Двери лифта уже почти закрылись, когда я услышал, как вислоухий мяукнул мне вслед:
«И ты своему не говори, что я тут живу».
Мой фитнес-трекер на запястье меряет шаги. У меня выставлен норматив 8000 шагов в день, по рекомендации ВОЗ. Если я его выполняю, часики радостно жужжат и выдают мне электронную медальку. Если нет, грустно молчат. Мне даже кажется, что в этом случае их батарейка быстрее разряжается. От тоски.
Эти медальки, пусть и электронные, сильно давят на эрогенную зону моего тщеславия. А 8000 шагов в день, особенно лежа вечером на диване, не очень-то и пройдешь. А медальки давят.
Вот, думаю, вечерами после работы свои умные часики тайком на Артема вешать. Он своим броуновским движением эти 8000 шагов за несколько минут сделает.

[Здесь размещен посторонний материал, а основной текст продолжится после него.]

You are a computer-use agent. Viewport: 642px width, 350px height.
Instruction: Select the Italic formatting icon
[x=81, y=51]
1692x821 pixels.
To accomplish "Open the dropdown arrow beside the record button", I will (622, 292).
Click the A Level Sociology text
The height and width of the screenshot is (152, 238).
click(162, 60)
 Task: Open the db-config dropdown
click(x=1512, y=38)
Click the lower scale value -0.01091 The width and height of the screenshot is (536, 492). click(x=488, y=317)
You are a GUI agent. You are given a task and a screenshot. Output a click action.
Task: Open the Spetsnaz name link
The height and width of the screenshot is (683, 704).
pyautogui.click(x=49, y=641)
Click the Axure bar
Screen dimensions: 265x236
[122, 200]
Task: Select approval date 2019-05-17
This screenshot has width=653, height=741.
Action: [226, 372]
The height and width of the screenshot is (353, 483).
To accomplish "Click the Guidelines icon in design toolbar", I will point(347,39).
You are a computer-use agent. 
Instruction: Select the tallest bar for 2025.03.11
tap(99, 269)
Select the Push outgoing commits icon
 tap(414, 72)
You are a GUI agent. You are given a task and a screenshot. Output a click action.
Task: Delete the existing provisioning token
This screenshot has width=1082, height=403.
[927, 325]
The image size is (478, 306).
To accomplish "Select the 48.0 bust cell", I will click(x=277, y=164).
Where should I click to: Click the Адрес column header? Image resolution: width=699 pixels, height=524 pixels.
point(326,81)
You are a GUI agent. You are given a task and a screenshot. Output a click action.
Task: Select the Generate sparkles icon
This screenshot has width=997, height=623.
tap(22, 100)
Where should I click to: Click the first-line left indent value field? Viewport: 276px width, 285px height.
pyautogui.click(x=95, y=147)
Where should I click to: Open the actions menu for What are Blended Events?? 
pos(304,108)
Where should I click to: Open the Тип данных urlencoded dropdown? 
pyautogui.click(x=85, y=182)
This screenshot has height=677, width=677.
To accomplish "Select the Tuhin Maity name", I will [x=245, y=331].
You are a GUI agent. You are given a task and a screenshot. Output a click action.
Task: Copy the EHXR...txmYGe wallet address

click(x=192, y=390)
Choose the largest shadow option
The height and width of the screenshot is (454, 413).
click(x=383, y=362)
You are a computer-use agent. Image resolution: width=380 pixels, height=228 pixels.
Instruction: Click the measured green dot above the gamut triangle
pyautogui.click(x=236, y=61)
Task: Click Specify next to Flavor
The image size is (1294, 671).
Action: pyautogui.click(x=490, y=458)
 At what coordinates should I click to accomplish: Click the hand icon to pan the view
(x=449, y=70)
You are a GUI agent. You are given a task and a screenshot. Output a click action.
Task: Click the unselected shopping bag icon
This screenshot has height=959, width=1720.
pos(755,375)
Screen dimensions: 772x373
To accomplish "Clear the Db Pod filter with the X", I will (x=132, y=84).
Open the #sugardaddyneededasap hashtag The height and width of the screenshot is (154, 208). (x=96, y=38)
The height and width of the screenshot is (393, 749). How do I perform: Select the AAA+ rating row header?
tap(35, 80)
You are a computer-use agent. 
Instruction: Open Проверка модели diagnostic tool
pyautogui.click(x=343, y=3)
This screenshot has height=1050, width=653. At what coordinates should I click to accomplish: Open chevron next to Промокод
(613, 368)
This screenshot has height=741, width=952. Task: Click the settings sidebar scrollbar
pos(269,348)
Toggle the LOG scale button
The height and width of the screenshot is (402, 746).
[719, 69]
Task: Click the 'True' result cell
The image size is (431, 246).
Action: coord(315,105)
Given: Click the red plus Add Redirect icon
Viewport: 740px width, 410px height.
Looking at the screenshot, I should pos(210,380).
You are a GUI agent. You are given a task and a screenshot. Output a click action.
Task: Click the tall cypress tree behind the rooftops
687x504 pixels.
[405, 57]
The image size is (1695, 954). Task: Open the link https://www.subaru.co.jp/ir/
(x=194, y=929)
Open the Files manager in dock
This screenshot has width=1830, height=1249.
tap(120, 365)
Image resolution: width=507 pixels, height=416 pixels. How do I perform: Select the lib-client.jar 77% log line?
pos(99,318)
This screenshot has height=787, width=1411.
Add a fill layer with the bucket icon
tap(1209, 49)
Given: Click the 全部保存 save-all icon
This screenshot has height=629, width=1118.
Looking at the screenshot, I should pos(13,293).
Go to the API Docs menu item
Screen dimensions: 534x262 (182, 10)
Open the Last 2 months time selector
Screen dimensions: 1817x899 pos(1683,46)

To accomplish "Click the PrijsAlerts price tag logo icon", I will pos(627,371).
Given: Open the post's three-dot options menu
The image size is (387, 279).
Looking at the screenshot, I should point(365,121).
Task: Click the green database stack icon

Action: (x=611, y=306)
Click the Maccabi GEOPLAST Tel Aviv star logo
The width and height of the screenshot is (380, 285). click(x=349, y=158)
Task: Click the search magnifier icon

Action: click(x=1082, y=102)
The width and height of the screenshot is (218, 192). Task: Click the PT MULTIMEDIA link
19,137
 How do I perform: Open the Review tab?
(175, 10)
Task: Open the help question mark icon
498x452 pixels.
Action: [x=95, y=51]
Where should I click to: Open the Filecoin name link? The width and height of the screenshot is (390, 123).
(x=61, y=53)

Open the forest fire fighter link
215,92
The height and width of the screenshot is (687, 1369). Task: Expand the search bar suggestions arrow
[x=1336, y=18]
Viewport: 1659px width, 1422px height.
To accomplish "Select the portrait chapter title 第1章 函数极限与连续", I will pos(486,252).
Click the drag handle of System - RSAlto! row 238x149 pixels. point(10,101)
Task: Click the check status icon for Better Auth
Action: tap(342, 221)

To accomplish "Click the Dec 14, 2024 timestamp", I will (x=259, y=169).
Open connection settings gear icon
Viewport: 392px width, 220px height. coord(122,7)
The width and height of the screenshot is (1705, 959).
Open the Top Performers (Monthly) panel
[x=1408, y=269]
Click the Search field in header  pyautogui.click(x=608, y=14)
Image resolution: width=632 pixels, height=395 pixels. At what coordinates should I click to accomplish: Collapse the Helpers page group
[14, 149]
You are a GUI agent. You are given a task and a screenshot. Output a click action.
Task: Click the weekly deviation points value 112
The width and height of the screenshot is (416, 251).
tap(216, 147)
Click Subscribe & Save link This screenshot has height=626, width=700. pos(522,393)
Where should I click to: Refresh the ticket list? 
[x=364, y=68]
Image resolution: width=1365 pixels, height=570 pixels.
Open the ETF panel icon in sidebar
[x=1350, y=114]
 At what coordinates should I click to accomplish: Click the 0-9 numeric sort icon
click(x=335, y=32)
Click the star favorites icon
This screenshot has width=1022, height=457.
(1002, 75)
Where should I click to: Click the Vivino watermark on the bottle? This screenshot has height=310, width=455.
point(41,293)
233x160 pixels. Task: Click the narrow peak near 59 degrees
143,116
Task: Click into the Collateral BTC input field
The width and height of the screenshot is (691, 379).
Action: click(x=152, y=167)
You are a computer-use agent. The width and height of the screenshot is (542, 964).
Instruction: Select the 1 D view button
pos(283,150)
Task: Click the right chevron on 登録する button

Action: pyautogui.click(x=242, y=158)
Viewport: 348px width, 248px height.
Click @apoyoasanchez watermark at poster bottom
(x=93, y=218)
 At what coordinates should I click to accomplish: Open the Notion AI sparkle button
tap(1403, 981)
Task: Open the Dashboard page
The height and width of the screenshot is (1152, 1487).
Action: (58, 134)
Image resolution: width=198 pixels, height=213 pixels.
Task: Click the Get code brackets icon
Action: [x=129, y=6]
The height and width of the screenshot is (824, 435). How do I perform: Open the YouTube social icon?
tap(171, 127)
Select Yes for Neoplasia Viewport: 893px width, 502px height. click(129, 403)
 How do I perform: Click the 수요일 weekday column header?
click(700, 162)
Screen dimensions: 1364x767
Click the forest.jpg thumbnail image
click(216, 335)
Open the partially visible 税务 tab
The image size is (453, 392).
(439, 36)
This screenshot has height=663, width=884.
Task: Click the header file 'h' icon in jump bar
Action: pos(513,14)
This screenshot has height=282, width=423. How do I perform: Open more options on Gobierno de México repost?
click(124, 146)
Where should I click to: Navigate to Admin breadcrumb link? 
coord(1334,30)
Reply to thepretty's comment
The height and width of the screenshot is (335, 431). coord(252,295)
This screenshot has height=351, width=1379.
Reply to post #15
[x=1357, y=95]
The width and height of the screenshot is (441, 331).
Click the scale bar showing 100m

Малыш сейчас даже ест и спит бегом.
Он и не заметит, а мне медалька.
Как-то раз в разговоре с кем-то я сказал «а вот мой младший сын…». А сын-то у меня один. Видимо, в подсознание пробрался женский гормон и оттуда требует второго.
Маленький ребенок – это матрица, которая управляет тобой помимо твоей воли. Ты считаешь себя свободным самостоятельным человеком, а ты уже давно пиксель.
Однажды я пришел в гости к знакомым, один, без жены и без Артема. Я в задумчивости прохаживался вокруг праздничного стола еще перед тем, как все приглашенные расселись, и на автопилоте отодвигал ножи от края стола, переставлял бокалы от тарелок в центр и втыкал вилки в салаты. Это только для пифии ложки нет, а для нас, в детской матрице, она еще как есть, так же как и вилки с ножами и прочее колюще-режущее. Я очнулся только после того, как в мимозе торчало уже три вилки.
За моей спиной, в другом конце комнаты, интеллигентно шушукались двое. Они были уверены, что на таком расстоянии возможности человеческого слуха ограничены. Но я же не человек, я пиксель, напоминаю. Я все слышал. Эти люди, видимо, профессионально разбирались в предмете.